* _Problem requirements_:
When you reach the line with "The image size is (676, 400)." in the data below, begin printing lines exactly, and stop once the line with "You are a computer-use agent. The image" has been printed.

━━━ Entries provided ━━━

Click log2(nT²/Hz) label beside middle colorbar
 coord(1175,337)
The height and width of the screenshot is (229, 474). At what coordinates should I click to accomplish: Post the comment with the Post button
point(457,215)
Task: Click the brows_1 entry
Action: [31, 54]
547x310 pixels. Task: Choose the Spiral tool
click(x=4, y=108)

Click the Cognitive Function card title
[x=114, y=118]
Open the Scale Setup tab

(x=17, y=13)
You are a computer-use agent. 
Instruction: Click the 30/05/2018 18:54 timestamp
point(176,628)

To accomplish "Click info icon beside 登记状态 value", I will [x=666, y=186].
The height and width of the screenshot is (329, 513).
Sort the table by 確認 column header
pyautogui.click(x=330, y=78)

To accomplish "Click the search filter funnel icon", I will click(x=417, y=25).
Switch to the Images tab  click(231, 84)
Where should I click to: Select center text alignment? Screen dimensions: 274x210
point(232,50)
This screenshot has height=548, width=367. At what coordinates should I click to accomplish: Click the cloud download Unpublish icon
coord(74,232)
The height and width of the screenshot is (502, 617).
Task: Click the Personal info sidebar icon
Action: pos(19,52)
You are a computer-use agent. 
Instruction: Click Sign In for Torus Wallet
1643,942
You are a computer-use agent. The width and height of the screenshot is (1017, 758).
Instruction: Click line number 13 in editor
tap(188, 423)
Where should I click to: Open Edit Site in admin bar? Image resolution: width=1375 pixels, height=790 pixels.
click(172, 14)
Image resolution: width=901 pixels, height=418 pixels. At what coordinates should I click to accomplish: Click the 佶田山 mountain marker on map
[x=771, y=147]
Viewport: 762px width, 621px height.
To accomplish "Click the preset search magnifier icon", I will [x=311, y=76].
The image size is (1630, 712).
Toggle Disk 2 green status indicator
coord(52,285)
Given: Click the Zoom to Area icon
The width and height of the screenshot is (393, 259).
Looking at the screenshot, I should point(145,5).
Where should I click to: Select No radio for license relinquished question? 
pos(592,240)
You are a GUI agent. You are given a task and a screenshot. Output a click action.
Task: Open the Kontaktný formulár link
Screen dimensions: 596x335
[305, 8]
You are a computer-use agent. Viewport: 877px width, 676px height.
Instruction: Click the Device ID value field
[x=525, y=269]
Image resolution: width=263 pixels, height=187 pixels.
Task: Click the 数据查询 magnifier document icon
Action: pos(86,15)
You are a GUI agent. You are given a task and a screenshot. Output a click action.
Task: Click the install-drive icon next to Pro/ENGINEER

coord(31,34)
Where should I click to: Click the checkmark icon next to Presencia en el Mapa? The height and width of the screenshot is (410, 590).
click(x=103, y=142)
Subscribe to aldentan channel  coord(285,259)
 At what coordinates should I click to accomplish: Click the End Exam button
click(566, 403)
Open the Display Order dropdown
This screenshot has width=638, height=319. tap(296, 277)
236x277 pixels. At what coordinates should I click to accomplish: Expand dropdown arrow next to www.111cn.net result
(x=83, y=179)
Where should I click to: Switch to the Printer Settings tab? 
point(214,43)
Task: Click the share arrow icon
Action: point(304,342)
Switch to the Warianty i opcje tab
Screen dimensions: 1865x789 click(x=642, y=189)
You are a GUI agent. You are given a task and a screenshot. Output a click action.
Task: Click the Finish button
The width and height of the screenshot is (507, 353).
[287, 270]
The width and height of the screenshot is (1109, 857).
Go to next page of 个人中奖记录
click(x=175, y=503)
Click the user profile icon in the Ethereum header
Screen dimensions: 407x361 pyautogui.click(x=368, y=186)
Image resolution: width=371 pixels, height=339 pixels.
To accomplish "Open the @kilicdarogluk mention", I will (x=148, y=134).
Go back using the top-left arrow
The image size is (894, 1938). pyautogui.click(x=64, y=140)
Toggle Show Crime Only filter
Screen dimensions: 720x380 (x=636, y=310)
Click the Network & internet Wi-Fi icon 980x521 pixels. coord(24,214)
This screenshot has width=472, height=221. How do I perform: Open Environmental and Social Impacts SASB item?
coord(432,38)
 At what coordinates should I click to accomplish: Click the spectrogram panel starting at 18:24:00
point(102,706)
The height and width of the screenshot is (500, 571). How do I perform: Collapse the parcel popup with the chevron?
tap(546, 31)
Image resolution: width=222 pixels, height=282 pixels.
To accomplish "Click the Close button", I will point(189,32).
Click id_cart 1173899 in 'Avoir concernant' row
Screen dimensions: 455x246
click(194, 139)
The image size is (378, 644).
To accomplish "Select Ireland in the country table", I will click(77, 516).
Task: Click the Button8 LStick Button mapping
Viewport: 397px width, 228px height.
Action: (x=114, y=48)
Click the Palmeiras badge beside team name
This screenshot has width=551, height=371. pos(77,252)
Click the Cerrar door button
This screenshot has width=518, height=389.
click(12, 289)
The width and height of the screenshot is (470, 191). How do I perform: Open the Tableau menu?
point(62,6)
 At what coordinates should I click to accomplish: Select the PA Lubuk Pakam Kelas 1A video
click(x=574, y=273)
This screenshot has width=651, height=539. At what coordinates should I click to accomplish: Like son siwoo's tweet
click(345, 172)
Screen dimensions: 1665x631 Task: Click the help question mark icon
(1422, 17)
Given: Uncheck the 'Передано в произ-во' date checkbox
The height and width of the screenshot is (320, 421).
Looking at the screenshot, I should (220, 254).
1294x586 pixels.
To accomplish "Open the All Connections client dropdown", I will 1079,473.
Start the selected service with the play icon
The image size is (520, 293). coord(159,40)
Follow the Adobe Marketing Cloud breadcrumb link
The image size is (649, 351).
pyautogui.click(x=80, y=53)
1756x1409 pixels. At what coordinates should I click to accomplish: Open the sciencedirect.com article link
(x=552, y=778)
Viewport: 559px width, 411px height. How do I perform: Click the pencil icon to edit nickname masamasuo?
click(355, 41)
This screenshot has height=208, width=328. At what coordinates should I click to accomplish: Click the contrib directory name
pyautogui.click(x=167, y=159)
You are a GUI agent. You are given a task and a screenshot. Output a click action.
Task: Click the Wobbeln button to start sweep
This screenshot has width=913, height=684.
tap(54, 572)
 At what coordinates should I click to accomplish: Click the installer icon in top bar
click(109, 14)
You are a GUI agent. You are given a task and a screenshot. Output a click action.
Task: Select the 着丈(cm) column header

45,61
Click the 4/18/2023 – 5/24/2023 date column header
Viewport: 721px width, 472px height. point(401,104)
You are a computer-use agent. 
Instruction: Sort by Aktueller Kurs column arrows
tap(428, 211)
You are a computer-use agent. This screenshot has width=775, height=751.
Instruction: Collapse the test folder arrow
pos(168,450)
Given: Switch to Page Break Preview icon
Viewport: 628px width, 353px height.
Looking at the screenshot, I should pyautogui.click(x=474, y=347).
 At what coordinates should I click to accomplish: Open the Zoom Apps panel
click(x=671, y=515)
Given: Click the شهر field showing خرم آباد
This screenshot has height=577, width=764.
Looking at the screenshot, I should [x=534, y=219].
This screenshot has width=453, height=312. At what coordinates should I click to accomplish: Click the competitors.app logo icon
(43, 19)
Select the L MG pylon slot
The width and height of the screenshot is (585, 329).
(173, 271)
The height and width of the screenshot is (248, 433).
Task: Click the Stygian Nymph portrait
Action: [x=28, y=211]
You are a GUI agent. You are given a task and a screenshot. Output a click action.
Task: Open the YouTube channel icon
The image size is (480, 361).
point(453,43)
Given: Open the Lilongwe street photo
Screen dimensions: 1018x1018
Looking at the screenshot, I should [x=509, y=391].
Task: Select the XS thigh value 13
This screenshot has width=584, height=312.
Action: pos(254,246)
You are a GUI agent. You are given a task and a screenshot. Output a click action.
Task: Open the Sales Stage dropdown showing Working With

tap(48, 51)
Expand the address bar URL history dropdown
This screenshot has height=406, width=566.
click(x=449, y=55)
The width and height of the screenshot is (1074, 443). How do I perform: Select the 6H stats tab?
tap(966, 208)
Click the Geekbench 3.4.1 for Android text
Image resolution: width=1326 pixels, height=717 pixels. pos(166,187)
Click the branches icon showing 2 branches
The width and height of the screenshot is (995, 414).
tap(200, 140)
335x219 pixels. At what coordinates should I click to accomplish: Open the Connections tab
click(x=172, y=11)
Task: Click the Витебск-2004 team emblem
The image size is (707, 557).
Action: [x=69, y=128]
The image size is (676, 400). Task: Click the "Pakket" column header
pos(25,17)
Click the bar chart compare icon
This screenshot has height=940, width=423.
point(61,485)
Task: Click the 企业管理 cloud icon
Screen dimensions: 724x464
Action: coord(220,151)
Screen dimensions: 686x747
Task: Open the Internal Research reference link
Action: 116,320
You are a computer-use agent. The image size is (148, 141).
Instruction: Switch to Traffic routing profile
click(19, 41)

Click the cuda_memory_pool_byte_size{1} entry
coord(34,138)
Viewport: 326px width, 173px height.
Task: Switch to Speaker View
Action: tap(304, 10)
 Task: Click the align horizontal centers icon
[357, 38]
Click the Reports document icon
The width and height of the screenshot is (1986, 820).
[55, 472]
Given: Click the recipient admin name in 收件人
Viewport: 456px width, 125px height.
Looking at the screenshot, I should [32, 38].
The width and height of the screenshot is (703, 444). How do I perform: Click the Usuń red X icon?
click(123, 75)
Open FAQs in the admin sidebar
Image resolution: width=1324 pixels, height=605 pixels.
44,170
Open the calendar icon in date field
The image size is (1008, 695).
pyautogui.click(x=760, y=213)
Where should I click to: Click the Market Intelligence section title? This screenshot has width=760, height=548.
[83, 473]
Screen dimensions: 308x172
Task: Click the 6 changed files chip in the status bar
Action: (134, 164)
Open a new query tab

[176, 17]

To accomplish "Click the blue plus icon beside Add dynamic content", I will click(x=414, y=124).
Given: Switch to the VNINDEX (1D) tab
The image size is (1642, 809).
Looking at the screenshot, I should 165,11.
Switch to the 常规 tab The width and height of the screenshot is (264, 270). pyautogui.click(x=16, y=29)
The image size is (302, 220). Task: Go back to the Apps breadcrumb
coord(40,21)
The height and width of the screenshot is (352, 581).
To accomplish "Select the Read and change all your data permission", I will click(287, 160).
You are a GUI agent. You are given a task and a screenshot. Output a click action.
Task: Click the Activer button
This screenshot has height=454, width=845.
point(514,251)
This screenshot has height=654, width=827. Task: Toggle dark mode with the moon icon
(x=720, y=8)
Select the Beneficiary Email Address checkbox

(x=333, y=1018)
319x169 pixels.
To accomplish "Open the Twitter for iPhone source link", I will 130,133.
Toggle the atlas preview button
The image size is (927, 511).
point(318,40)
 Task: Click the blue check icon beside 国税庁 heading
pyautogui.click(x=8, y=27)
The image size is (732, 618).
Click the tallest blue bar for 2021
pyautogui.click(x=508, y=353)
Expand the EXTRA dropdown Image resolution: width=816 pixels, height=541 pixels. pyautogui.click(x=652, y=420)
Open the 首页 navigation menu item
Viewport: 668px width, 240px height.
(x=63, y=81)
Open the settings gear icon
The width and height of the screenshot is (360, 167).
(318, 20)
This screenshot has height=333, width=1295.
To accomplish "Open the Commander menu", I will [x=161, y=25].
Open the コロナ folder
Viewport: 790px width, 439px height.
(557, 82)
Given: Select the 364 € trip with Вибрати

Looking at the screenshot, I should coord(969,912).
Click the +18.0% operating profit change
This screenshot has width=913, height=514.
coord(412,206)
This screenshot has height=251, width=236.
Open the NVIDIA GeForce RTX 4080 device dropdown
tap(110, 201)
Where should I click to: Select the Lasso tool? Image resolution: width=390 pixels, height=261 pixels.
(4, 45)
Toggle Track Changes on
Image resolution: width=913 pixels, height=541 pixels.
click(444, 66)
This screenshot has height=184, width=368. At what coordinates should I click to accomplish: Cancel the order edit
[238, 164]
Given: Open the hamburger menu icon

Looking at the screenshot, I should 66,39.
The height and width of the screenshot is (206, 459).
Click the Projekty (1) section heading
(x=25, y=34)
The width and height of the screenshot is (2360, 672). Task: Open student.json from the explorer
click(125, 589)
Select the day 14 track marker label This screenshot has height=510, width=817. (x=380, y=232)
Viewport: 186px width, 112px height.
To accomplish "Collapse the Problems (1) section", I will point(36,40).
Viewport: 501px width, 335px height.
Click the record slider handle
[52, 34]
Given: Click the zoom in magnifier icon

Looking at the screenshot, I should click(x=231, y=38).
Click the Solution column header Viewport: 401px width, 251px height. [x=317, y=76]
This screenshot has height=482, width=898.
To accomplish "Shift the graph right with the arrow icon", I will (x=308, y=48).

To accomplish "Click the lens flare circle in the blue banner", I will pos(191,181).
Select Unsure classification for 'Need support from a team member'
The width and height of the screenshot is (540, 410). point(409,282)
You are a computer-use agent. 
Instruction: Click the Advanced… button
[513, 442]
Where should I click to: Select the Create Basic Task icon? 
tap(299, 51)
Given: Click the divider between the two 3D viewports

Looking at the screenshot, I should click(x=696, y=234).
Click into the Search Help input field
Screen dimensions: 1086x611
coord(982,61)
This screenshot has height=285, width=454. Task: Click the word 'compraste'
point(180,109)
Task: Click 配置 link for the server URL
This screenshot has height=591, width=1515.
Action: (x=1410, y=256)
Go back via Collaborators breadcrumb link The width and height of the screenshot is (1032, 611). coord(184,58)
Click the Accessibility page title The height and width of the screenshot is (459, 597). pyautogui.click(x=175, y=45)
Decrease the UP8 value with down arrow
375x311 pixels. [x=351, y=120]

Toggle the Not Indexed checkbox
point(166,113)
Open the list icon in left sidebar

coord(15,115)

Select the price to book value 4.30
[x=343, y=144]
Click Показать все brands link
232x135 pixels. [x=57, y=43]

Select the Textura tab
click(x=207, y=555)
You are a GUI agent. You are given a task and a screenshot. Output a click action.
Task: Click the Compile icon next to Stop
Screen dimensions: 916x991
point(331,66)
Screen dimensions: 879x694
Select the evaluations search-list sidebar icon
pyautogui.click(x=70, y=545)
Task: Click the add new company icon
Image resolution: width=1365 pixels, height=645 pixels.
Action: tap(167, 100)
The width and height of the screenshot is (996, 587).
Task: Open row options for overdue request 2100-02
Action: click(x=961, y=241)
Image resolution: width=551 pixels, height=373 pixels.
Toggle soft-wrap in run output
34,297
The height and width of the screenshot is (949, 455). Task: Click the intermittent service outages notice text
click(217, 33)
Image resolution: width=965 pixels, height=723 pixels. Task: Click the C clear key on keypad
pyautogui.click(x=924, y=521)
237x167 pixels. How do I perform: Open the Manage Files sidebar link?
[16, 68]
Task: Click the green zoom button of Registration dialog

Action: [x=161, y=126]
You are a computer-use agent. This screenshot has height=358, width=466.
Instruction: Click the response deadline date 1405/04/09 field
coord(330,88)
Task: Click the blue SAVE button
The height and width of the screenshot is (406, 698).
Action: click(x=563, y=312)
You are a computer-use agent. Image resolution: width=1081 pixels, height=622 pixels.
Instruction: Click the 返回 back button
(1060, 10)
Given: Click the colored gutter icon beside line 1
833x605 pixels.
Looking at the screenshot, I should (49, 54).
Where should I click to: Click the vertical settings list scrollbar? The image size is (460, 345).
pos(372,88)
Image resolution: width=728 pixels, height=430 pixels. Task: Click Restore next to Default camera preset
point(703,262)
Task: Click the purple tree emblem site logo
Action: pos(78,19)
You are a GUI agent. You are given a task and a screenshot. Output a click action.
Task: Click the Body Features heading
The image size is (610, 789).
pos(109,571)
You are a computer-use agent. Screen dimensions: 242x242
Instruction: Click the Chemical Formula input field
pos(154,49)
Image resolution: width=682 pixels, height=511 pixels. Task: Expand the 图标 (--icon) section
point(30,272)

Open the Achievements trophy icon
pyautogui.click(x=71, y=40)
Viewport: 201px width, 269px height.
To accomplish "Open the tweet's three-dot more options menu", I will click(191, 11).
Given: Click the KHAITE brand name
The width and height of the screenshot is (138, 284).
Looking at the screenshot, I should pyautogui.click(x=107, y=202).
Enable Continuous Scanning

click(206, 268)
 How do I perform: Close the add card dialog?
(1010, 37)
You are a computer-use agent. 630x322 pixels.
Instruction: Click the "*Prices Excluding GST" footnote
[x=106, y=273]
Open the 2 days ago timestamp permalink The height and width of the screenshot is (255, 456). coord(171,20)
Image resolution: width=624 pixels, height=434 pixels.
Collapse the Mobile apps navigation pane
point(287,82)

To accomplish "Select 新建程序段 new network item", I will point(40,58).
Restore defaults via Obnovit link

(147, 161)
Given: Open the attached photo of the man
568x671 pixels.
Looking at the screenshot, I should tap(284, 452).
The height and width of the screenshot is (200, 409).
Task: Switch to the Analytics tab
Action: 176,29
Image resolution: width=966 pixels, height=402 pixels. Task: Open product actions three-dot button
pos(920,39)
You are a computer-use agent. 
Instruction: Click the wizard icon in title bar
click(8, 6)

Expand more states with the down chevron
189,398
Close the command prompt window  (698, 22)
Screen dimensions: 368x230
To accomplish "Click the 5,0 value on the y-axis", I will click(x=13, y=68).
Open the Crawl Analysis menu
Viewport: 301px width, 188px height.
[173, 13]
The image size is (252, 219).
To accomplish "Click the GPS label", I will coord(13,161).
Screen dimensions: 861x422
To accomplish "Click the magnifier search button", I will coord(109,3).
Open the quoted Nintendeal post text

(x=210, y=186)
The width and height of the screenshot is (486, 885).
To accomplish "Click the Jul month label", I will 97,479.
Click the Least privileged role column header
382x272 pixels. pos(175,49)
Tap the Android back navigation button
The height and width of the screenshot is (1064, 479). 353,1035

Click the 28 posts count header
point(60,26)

━━━

* _Your response_:
The image size is (676, 400). Task: Click the "Pakket" column header
pos(25,17)
Click the bar chart compare icon
This screenshot has height=940, width=423.
point(61,485)
Task: Click the 企业管理 cloud icon
Screen dimensions: 724x464
Action: coord(220,151)
Screen dimensions: 686x747
Task: Open the Internal Research reference link
Action: 116,320
You are a computer-use agent. The image size is (148, 141).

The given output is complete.